Cuando en 1991 se celebró en Madrid la conferencia de paz de Oriente Medio, con presencia de los presidentes George H. Bush y Mijail Gorbachev, el periódico Pravda dijo con ironía que era «el último tango de la URSS» en la región. Tenía razón, el Muro de Berlín había caído dos años antes, hacía un par de meses del fallido golpe de estado comunista y a Gorbachev mismo le quedaban un par de telediarios. La URSS desaparecía y con ella lo hacía el comunismo, el imperio soviético, la bipolaridad y la guerra fría. Con una Unión Soviética vigilante, Saddam Hussein nunca hubiera cometido el disparate de ocupar Kuwait y meter en la región al ejército norteamericano, que acabaría por llevárselo por delante después de destrozar su país.

### EJERCICIOS PROPUESTOS
- A) Indique si cada afirmación concuerda con el fragmento sobre la conferencia de paz de 1991 y cite textualmente las palabras que lo deciden: (i) la conferencia de paz de Oriente Medio tuvo lugar en Madrid en 1991; (ii) el Muro de Berlín cayó el mismo año de la conferencia; (iii) Pravda describió la conferencia como «el último tango de la URSS» en la región.
- B) Según el fragmento sobre la conferencia de paz de 1991, ¿qué presidentes asistieron a la conferencia de Madrid?
- C) Prosiga el fragmento sobre la conferencia de paz de 1991 a partir de su última oración.
No es necesario consultar los registros.

Registros
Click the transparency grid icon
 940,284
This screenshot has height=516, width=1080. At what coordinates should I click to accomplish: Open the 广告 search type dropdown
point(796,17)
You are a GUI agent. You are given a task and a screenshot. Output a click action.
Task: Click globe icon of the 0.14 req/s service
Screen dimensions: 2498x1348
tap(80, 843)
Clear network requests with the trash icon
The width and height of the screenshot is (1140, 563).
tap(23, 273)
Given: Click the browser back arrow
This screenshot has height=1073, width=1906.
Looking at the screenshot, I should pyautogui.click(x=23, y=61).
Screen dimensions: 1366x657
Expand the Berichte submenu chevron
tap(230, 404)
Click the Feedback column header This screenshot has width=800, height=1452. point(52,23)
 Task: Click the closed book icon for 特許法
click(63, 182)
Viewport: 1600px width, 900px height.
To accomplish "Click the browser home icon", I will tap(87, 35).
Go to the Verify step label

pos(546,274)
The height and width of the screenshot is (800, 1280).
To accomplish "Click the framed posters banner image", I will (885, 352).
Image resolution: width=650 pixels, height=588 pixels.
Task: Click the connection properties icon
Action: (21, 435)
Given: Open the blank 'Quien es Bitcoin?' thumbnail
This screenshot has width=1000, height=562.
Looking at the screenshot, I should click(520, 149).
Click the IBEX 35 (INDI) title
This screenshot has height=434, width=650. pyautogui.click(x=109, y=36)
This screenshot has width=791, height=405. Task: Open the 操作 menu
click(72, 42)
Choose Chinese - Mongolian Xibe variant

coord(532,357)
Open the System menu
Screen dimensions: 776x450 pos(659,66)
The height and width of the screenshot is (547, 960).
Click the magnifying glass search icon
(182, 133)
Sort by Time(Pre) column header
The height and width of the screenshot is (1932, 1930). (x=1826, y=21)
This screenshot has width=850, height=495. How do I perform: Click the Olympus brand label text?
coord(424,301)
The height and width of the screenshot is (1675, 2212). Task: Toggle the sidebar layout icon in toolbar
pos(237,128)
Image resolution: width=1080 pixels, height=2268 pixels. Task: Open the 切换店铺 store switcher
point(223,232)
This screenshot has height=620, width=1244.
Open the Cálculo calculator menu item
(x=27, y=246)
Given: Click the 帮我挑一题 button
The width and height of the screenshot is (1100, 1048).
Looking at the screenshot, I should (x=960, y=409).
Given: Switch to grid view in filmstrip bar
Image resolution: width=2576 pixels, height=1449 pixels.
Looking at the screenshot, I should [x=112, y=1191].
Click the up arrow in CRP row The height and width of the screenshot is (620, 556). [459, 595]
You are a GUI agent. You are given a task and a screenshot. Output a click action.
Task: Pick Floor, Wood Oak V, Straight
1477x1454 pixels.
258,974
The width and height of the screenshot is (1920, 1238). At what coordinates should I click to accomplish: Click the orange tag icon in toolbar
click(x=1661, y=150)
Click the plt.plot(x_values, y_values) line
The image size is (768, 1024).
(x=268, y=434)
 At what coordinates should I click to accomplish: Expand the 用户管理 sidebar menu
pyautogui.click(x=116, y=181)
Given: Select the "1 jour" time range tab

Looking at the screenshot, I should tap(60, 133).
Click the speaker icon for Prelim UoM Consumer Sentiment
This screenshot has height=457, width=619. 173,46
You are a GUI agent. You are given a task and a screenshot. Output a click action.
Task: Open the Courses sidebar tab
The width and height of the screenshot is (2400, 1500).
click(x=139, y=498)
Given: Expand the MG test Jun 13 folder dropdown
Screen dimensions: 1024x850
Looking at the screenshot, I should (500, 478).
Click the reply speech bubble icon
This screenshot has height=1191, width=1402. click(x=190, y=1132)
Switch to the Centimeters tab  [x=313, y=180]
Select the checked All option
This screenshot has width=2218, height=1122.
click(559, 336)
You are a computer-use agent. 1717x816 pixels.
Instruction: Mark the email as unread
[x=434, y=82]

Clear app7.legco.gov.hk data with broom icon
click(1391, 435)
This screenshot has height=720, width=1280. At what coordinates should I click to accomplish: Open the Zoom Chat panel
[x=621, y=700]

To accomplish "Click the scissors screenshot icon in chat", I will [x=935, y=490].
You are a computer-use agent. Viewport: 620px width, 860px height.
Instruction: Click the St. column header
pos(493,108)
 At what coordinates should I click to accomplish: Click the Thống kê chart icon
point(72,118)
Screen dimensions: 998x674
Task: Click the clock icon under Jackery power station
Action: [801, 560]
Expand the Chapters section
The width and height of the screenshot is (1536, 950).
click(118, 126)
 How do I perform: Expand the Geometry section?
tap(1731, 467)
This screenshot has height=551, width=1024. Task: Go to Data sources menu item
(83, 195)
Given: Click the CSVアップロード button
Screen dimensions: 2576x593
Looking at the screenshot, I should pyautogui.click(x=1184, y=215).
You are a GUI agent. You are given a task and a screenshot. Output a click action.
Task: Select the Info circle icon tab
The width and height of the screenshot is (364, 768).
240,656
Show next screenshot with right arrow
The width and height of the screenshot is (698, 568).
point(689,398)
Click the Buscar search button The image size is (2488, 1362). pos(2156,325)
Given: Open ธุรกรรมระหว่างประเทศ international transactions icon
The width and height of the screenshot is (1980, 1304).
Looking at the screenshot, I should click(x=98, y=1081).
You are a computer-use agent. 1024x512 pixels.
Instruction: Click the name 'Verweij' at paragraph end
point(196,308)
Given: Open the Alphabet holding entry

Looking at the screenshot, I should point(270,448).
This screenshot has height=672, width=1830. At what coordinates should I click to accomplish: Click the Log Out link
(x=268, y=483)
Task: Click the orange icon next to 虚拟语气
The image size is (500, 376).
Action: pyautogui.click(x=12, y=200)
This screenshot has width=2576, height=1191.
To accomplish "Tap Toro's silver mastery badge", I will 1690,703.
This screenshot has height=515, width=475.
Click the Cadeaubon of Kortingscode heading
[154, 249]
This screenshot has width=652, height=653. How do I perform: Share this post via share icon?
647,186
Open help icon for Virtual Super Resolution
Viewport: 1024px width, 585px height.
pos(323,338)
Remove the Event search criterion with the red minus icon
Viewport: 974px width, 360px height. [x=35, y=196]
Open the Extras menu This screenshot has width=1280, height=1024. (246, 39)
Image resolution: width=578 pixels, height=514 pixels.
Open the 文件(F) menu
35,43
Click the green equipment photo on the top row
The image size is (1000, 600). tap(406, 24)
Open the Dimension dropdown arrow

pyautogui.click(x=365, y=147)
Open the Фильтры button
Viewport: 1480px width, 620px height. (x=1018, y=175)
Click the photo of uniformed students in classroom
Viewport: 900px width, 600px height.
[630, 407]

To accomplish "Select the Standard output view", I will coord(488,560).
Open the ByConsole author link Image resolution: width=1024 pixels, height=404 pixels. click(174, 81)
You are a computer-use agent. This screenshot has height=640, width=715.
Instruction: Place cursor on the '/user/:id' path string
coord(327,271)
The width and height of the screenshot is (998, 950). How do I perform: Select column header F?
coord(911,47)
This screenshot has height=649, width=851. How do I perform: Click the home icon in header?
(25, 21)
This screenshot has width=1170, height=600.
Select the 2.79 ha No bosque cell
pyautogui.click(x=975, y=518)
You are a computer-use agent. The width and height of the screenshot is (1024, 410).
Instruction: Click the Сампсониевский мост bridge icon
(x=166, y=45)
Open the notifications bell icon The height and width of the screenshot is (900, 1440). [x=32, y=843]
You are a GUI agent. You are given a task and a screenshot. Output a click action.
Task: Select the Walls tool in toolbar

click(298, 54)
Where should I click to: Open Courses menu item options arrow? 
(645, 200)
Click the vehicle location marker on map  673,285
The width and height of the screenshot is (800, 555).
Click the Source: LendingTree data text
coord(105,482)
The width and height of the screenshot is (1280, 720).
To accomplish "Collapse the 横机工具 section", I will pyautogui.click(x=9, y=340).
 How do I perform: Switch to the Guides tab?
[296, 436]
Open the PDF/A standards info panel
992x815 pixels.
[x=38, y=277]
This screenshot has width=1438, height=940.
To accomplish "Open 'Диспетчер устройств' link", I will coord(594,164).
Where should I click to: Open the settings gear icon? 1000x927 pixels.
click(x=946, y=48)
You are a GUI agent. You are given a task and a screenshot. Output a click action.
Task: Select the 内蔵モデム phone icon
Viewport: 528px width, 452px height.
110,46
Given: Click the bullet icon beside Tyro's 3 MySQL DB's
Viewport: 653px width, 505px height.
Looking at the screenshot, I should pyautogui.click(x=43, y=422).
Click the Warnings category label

### RESPUESTAS EN ORDEN
- A)
(i) Sí: «Cuando en 1991 se celebró en Madrid la conferencia de paz de Oriente Medio».
(ii) No: «el Muro de Berlín había caído dos años antes».
(iii) Sí: «el periódico Pravda dijo con ironía que era «el último tango de la URSS» en la región».

- B) George H. Bush y Mijail Gorbachev.

- C)
Luego llegó la crisis, el desconcierto norteamericano por guerras caras en muertos y en dinero, guerras que no se ganaban porque no se podían ganar y que no hacen más seguros ni a los norteamericanos ni al mundo y que espolearon el terrorismo Islamista, avivado también por las frustraciones de las ansias de dignidad y de libertad que había alumbrado la Primavera Árabe. Obama leyó entonces correctamente el estado de ánimo de sus compatriotas y decidió retirarse de Oriente Medio, lo que le causó no pocos roces con los militares y no poca desconfianza con las petromonarquías del Golfo. La puntilla la dio cuando dejó caer a Mubarak en Egipto e hizo un acuerdo con Irán (haciendo correr escalofríos por las espaldas de los dictadores sobrevivientes) y al no reaccionar cuando el régimen de Bachar al Assad utilizó armas químicas contra su pueblo, en agosto de 2013.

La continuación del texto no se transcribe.